Our semi has very thin walls, so you can hear everything from next door and their 4 kids. The kids always seem very polite etc when we see them, and we never hear them playing up. But the parents are TERRIBLE. They dont hit them or anything, but:

  1. They swear at them ALL the time, usually at least one 'f'ing' per sentence, and I've heard the Mum call one of them a c**t before now.
  2. They are constantly shouting at them about cleaning, which begins at 6.30am, and carries on after school.
  3. The baby is often shouted at to shut up (10monthsish), and was told he'd have his head knocked off once.
  4. At 3.30am this morning, the eldest was called out of bed to stop the baby crying (he's about 14).
  5. The Mum always tells them how much she hates them, and how they have ruined her life, and one day she'll kick them out, or wont be there when they get home.
  6. They dont always seem to be out of the house during school hours, so I think they're missing at least some education.

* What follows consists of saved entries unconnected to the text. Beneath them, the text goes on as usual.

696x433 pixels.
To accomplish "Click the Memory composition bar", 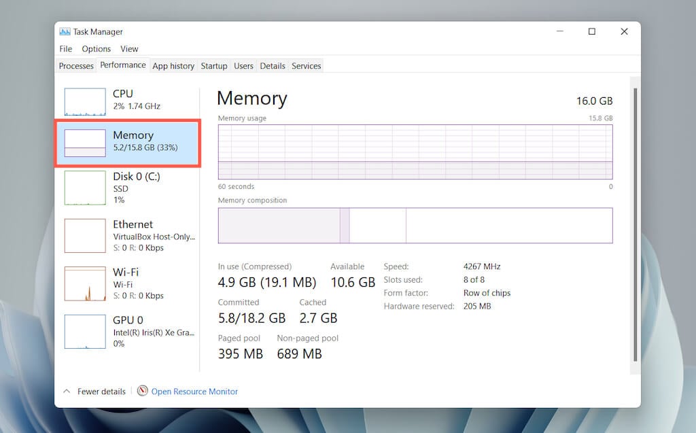I will [415, 226].
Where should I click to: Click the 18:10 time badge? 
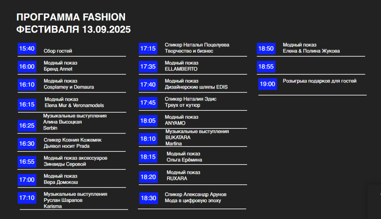148,139
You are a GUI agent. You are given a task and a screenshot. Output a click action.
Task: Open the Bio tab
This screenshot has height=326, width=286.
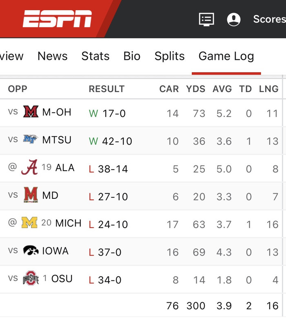[x=132, y=56]
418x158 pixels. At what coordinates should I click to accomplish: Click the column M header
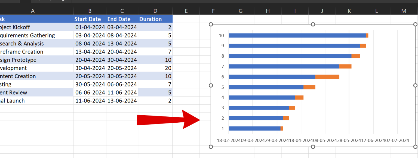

    I'm worried both for the kids - it seems like a crap life to me - and also because ds is becoming aware now, and he'll pick up the language soon.
    Or do you think I'm reading too much into it? The parents are polite when they say hello in the street etc. I know everyone has off days, but I've only ever heard the Mum be nice once, to the baby. Maybe I'm overreacting because its so easy to hear their private lives?

    The kids are about 14 and 12 (from previous marriage), and 3 and 10months.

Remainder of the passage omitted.